Obviously I think Jeff meant circumference.

Big C, little c, whatever. Even Sheldon used a little c now and again.

And by the way, 700c and 29ers are the same size. It's just different ways to refer to a 622 which is the industrial number used. You'll be able to find 622 embossed on any 700c or 29er tire.

It used to be that 26" was a stronger wheel, and it still is at a theoretical level. (smaller rim=less flex and shorter spokes) But rim technology has advanced leaps and bounds in the last 10 years to the point that 26" has lost its hold on that particular advantage over 700c.

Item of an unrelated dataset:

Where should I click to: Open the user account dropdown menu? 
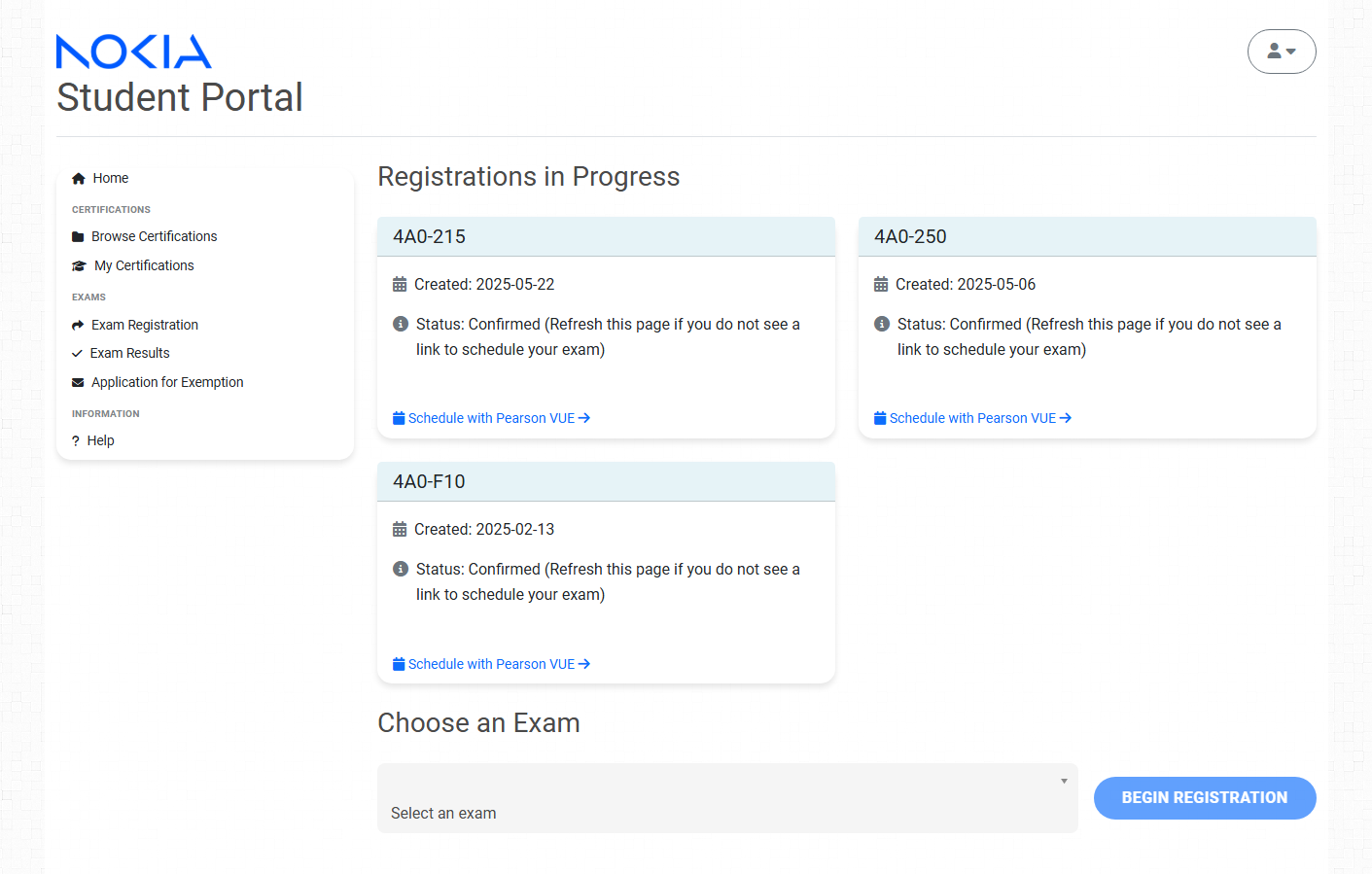(x=1282, y=52)
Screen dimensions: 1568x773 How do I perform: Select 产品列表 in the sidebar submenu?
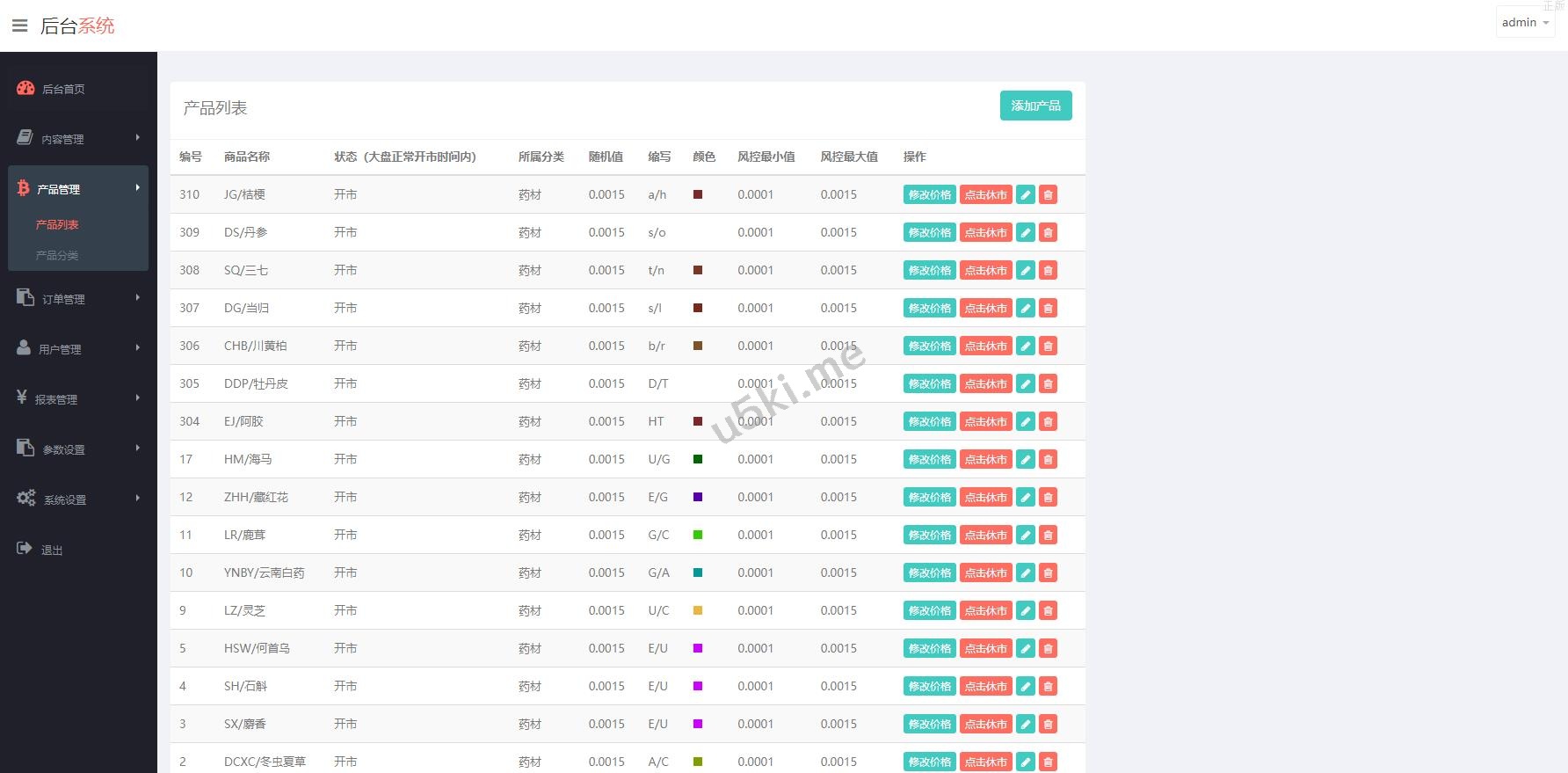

26" also no longer has a tire choice advantage. 29ers ended that.

There is another more obscure advantage that 26" still has over 700c. If you are going to tour in Asia or thereabouts, you will have a hard time finding anything 700c if you need replacement parts. This is not my first-hand knowledge by the way, but that of a former coworker who would go on yearly treks over yonder. He had a bunch of 700c bikes, but took the 26" on those tours.

700c wheels are faster and smoother. Unless you are just intent on repurposing an old MTB, there really is no reason to go 26" for a commuter.

(Unless of course you're a smaller person. Then of course 26" or 650c, or even 650b might be the better option just for size purposes.)